══ Extracted information ══

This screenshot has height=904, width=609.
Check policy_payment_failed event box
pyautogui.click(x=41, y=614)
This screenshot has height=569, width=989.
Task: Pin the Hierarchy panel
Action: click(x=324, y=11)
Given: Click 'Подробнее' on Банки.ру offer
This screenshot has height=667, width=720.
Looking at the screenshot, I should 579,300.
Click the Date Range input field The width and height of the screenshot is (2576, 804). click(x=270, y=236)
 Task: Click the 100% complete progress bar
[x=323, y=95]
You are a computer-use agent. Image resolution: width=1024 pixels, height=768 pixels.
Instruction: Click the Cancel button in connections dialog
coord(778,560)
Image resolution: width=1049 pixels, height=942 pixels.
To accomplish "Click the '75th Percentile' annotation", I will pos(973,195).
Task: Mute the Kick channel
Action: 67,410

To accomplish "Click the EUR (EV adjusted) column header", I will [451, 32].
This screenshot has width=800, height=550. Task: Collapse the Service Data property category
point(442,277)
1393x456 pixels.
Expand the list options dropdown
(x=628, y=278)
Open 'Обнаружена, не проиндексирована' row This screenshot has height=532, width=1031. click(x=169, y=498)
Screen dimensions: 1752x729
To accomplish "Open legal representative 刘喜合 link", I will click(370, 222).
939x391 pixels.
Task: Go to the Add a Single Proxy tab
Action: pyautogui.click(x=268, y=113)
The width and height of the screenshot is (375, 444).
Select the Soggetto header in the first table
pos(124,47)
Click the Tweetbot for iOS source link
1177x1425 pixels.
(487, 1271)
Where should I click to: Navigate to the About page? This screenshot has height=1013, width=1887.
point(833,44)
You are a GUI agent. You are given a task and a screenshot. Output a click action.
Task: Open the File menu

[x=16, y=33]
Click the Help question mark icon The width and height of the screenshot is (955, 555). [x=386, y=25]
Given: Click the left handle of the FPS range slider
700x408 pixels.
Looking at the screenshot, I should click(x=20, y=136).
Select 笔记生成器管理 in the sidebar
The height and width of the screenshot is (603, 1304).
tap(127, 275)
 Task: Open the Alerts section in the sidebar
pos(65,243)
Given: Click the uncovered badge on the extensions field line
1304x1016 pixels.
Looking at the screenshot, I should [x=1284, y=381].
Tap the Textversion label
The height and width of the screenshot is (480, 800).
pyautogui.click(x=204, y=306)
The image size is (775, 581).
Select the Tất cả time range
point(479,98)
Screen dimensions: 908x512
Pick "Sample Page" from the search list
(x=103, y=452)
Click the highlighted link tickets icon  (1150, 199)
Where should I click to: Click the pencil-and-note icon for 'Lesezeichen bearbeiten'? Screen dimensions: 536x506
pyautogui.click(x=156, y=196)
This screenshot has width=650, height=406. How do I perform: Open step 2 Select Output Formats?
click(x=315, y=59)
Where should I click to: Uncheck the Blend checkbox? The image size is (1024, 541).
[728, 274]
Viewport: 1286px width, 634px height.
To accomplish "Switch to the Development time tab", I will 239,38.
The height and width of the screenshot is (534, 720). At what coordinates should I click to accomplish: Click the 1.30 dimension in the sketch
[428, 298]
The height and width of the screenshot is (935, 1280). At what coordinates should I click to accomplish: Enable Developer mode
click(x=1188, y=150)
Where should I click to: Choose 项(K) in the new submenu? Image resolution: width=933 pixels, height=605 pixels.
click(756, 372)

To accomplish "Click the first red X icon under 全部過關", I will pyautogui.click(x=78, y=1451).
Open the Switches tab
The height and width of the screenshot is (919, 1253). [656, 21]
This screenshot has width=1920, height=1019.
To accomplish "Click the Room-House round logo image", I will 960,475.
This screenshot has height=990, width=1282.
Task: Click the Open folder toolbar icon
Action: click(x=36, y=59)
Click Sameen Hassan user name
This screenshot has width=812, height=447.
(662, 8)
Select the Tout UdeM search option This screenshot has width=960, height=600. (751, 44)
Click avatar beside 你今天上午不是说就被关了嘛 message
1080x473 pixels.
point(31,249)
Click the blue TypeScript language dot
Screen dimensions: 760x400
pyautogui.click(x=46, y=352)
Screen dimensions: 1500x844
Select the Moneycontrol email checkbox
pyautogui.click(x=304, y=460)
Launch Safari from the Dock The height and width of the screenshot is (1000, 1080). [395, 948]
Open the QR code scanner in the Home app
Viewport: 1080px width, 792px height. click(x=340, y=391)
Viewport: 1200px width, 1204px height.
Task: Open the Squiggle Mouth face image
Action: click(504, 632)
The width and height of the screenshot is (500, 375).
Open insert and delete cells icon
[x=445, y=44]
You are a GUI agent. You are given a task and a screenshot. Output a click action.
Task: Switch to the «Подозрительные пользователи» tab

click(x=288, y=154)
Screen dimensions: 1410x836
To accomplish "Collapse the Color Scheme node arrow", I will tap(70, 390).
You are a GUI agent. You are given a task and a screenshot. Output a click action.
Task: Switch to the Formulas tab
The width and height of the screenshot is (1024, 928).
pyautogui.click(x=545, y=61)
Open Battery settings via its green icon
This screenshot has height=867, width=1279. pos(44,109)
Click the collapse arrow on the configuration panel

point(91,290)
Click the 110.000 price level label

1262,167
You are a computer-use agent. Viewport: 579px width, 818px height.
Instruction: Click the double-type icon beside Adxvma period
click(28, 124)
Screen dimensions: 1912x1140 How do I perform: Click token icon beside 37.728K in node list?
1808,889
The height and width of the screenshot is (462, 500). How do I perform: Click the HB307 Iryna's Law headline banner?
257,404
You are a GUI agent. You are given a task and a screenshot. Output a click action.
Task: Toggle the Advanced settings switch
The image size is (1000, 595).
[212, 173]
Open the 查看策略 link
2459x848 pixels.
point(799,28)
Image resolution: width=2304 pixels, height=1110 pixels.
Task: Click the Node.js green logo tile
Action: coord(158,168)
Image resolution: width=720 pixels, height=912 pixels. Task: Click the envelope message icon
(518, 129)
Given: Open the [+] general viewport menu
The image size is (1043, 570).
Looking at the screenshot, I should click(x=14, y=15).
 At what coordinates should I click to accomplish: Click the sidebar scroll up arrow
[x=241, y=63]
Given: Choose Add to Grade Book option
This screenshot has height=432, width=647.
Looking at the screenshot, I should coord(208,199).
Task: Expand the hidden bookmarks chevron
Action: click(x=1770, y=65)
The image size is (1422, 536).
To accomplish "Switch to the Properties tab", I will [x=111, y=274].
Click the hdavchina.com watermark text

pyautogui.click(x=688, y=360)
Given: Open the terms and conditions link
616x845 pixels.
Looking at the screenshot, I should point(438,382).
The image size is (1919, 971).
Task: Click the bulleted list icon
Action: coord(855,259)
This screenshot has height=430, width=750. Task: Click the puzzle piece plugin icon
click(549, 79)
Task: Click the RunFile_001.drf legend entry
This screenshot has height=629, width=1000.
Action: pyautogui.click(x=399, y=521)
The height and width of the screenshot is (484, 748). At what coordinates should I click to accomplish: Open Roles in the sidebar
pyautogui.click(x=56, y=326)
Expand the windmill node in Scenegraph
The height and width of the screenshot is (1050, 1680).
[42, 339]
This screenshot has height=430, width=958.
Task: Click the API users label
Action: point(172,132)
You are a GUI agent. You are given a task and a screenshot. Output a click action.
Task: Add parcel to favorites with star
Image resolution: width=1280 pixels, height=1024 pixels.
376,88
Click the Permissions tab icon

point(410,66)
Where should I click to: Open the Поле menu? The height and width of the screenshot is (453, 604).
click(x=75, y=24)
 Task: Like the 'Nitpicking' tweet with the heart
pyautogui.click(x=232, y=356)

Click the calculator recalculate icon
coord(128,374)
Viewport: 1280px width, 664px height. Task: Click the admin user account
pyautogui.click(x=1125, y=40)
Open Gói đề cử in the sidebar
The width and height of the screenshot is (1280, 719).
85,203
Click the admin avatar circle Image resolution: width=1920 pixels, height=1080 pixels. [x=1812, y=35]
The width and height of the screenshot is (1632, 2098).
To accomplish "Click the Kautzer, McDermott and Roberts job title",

═══

### What you should do
Please return every line from the material above where the string "computer" occurs.

### Written solution
You are a computer-use agent. Image resolution: width=1024 pixels, height=768 pixels.
You are a computer-use agent. Viewport: 579px width, 818px height.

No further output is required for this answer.